[Document passage]
Final price proposals for GCSS-AF, formerly known as the Base Level Systems
Modernization II or BLSM, were filed with the Standard Systems Group in Montgomery, Ala.,
by at least six bidders late last month. A single award for the 10-year contract, said to
be worth more than $400 million, is scheduled for the end of June.
Early versions of the BLSM request for proposals called for a COE concept and migration
strategy for re-engineering more than 30 legacy logistics and combat support systems.
Sources with the bidding companies said last year that they intended to propose unique
definitions of a COE as part of their overall software engineering strategies [GCN,
Nov. 15, 1995, Page 1].
In December, however, the Air Force showed bidders detailed specifications for the
Defense Information Infrastructure COE being defined by the Defense Information Systems
Agency. Soon after that, Emmett Paige Jr., assistant secretary of Defense for command,
control, communications and intelligence, and the services' senior systems officials began
publicly endorsing the DII COE.
When DISA announced it would begin distributing free commercial components of the core
software services for the DII COE, the GCSS-AF bidders realized it would be futile to
propose unique COE approaches, industry sources said.
"I think all of us are going to bid DISA's COE," said one bidder. "That
COE is already well defined, everyone agrees that it's reasonably solid and it's obviously
going to be cheaper than anything we can bid because it's free. Also, it's the politically
correct thing to do."
Still unresolved is how bidders will supply the commercial software components of the
COE in large run-time quantities needed later in the contract's lifecycle, when tens of
thousands of users will need COE components on their PCs and workstations to run
applications.

[Tasks to carry out]
A: Answer these from the article on the GCSS-AF contract:
(i) How many bidders, at least, filed final price proposals?
(ii) In what city is the Standard Systems Group located?
(iii) Which agency was defining the Defense Information Infrastructure COE?
B: Carry the article on the GCSS-AF contract forward, starting right after its last sentence.
The rows after this article are separate material with no tie to it.

[Excerpted data]

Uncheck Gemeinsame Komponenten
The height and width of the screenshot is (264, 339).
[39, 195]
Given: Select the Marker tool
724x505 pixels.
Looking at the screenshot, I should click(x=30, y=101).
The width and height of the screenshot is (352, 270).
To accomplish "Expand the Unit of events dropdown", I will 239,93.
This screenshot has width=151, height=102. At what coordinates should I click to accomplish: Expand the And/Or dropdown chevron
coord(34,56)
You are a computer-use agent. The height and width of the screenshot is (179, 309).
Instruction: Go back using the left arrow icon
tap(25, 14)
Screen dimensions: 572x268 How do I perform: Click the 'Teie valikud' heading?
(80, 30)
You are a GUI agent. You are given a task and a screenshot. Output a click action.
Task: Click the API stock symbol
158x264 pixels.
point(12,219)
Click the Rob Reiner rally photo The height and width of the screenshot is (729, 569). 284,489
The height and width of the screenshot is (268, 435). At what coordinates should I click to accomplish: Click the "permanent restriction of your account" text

[Task-by-task results]
A:
(i) At least six
(ii) Montgomery, Ala.
(iii) The Defense Information Systems Agency

B:
The Air Force wants long-term enterprise licenses that will guarantee low prices,
upgrades and support throughout GCSS-AF's lifecycle, which extends for a full 15 years--10
for development, five for support. But in a market already crowded with large
procurements, such as Integrated-Computer Aided Software Engineering and Desktop V, that
offer off-the-shelf software at bargain prices, GCSS-AF bidders said they cannot easily
negotiate such licenses.
In Amendment 4 to the GCSS-AF solicitation, the Air Force consequently took the unusual
step of urging bidders to propose specific software packages available on other
procurement vehicles open to the Air Force. Bidders are allowed to incorporate these
products and licensing terms into their GCSS-AF proposal.
One glitch: The Air Force has not specified the number of users it expects to supply
with software through the GCSS-AF program.
"We're basically supposed to make an educated guess about that," said another
bidder. Several industry sources said that uncertainty, combined with the difficulty of
comparing price proposals indexed to several other procurements, might make the GCSS-AF
evaluations process a nightmare.
Teams led by PRC Corp., Science Applications International Corp., Lockheed Martin
Corp., Local Corp. and TRW Inc., and Robbins-Giola Inc. are thought to have bid on
GCSS-AF.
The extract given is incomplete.